Source |
Pengalaman saya hidup di luar negeri dan melakukan perjalanan sendiri justru mengajarkan saya betapa powerful-nya menjadi minoritas. Di kelas saya adalah orang Indonesia satu-satunya. Di beberapa kesempatan voluntering saya juga menjadi satu-satunya orang Indonesia. Demikian pula ketika saya melakukan solo-travel ke beberapa negara di Eropa, saya bertemu, berkenalan, dan berbicara dengan begitu banyak orang dari berbagai negara dan tidak satupun orang Indonesia yang saya temui di hostel maupun perjalanan. Lalu, apa untungnya?

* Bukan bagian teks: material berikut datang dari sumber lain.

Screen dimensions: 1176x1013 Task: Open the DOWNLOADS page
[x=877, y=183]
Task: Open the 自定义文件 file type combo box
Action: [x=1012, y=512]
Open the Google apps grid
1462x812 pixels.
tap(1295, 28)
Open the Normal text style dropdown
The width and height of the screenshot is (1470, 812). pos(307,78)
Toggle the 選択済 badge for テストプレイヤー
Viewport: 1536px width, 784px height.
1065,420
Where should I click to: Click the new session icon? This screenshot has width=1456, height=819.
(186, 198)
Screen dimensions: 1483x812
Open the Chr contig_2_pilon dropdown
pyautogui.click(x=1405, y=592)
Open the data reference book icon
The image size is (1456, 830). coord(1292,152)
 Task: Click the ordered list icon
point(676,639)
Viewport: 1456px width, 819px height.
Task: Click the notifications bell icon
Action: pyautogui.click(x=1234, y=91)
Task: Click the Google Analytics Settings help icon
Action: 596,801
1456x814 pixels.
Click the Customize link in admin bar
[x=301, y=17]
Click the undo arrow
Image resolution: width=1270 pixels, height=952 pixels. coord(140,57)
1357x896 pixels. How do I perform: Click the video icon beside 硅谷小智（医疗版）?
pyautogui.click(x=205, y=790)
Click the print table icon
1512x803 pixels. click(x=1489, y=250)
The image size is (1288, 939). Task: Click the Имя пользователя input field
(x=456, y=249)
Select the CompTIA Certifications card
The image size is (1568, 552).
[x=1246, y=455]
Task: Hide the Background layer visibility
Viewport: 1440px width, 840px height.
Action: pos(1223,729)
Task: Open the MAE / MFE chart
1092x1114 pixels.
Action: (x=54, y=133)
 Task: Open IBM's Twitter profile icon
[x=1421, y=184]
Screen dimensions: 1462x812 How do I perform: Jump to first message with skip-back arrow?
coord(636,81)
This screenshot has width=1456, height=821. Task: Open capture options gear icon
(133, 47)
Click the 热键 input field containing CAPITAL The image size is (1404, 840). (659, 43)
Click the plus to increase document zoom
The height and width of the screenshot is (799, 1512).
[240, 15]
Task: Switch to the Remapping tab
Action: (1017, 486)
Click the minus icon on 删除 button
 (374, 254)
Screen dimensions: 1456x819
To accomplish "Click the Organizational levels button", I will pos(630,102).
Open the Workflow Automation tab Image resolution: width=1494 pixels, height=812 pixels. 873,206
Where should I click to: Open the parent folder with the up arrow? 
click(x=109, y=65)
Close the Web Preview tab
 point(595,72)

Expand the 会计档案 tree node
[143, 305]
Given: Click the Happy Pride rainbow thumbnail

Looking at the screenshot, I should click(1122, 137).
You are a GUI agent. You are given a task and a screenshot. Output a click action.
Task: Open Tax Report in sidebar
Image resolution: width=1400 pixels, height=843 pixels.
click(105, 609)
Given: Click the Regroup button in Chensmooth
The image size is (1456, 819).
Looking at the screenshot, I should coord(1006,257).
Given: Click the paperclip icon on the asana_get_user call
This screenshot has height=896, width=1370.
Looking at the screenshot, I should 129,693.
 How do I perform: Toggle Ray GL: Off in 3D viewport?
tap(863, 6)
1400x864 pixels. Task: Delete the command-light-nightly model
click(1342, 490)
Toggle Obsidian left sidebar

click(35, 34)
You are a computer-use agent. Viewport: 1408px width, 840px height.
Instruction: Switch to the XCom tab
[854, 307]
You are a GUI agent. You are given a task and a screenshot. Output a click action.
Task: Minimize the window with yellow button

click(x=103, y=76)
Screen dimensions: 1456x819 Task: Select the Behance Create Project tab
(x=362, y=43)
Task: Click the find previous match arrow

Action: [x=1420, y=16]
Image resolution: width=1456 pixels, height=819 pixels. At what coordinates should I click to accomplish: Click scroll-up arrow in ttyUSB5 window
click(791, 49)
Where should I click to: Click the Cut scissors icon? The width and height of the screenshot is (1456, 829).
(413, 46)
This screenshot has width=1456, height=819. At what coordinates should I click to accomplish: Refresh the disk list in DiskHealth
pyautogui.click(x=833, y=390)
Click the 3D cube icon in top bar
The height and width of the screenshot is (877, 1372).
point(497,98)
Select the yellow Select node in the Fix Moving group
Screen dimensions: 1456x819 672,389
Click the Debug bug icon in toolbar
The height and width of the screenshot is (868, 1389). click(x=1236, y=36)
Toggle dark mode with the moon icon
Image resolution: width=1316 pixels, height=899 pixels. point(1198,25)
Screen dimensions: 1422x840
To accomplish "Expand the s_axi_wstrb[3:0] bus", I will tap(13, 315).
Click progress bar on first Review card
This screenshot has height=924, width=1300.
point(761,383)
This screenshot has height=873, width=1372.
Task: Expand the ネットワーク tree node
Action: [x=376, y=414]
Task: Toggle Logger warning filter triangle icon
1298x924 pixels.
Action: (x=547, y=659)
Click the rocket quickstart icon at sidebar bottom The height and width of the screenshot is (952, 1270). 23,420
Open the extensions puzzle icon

"You are my first Indonesian friend!" itu kalimat yang sering terlontar dari mereka. Saat itu lah saya merasa benar-benar menjadi duta Indonesia. Saya juga bangga saya bisa menceritakan Islam yang positif kepada mereka yang hanya melihat Indonesia dari kasus terorisme dan demo FPI. Di suatu hari, saya juga secara random ikut free walking tour di Amsterdam, dan tour guide saya menyarankan kami untuk mencoba makanan Indonesia dan jadilah saya mengajak mereka mampir ke restoran Indonesia setelah tour berakhir.
Di kesempatan lain, saya diundang untuk tinggal beberapa hari bersama keluarga Inggris. Hampir setiap malam, saya dan si Bapak ngobrol hingga larut dan kami membahas tentang fenomena minoritas-mayoritas yang terjadi di berbagai belahan dunia. Kami sepakat, bahwa mungkin terkadang prejudice dan perilaku cepat menghakimi disebabkan karena mereka memang tidak pernah bergaul personal dengan orang-orang yang mereka anggap minoritas dan mengancam keberadaan mereka. Saya terhenyuh saat si Bapak bilang begini "kamu tahu, di umurnya (sang istri) yang sekarang sudah 70 tahun lebih, baru kali ini dia bisa begitu dekat dengan orang yang berbeda ras dan budaya."
Jadi, menjadi minoritas itu bukan ancaman, melainkan kesempatan. Dengan pertemanan yang tulus, kamu justru punya kesempatan besar untuk menjadi duta kelompok dari mana kamu berasal.